Design¶

Problem statement¶

The library is meant to solve a recurring problem in C and C++ Unicode handling: too many APIs operate on raw strings with important preconditions left implicit.

Typical pain points are:

validation is separate from the type that is later passed around
invalid UTF-8, UTF-16, or UTF-32 can survive too long in ordinary string types
boundary-sensitive operations rely on callers remembering byte or code-unit rules
error handling is inconsistent across libraries and easy to lose when composing APIs

unicode_ranges takes a different approach:

validate once at construction
encode the result in dedicated lightweight types with clear invariants
keep those invariants stable across later operations

Once you have a utf8_char, utf16_char, utf32_char, utf8_string_view, utf16_string_view, utf32_string_view, utf8_string, utf16_string, or utf32_string, you are working with validated text, not with raw storage that might or might not be valid.

Core model¶

The library is built around a few explicit rules:

Unicode scalar values are the semantic model.
UTF-8, UTF-16, and UTF-32 are all first-class encodings.
Checked and unchecked APIs are kept distinct.
Borrowed and owning types are separate.
Performance matters, especially on ASCII-heavy paths, but not at the expense of Unicode correctness.

Compiled runtime backend¶

The library has a compiled runtime backend.
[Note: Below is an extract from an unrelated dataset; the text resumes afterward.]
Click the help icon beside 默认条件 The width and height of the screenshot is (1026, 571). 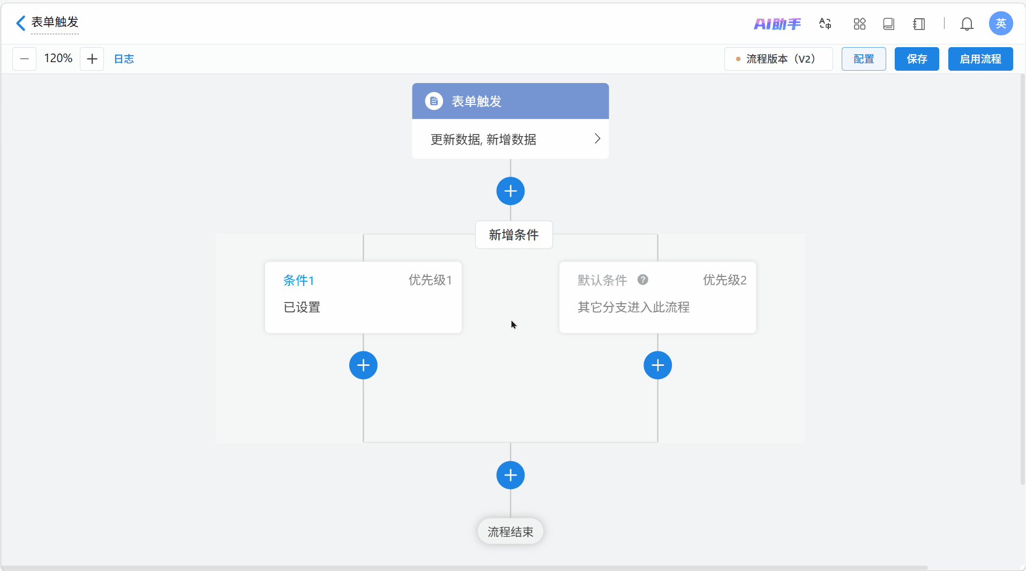(x=643, y=280)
The hot runtime UTF boundary operations live in the compiled unicode_ranges library target and use simdutf as the backend for:

UTF-8, UTF-16, and UTF-32 validation
UTF-8, UTF-16, and UTF-32 transcoding on runtime paths
UTF-8/UTF-16 character counting and selected ASCII-only checks

This is a pragmatic design decision. In the comparative benchmark suite, simdutf has been the strongest raw UTF codec baseline, so the library uses it through its public API instead of re-implementing the same runtime dispatch ladder itself.
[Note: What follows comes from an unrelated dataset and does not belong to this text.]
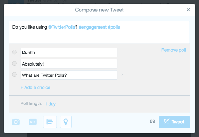Click the #engagement hashtag in the tweet text

92,27
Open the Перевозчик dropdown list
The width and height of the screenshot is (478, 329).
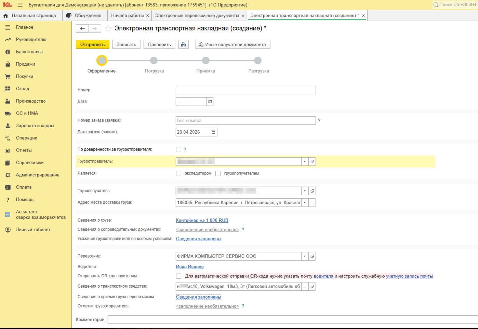click(305, 256)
That backend choice does not change the core model:

the public API is still unicode_ranges
validated types and higher-level algorithms still belong to unicode_ranges
compile-time and constexpr-oriented behavior remains implemented locally
the simdutf dependency is specifically about the runtime hot path for contiguous UTF validation, transcoding, counting, and ASCII scans

Ownership model¶

utf8_string_view / utf16_string_view / utf32_string_view borrow validated storage.
utf8_string / utf16_string / utf32_string own validated storage.
range-returning APIs such as chars() and graphemes() borrow from the source text.

This makes lifetime and mutation rules explicit instead of implicit.

Rvalue aware API¶

The library calls the copy-producing and consuming overload pattern the rvalue aware API. Owning-string methods that return another owning string and expose both const& and && receiver overloads are rvalue aware methods.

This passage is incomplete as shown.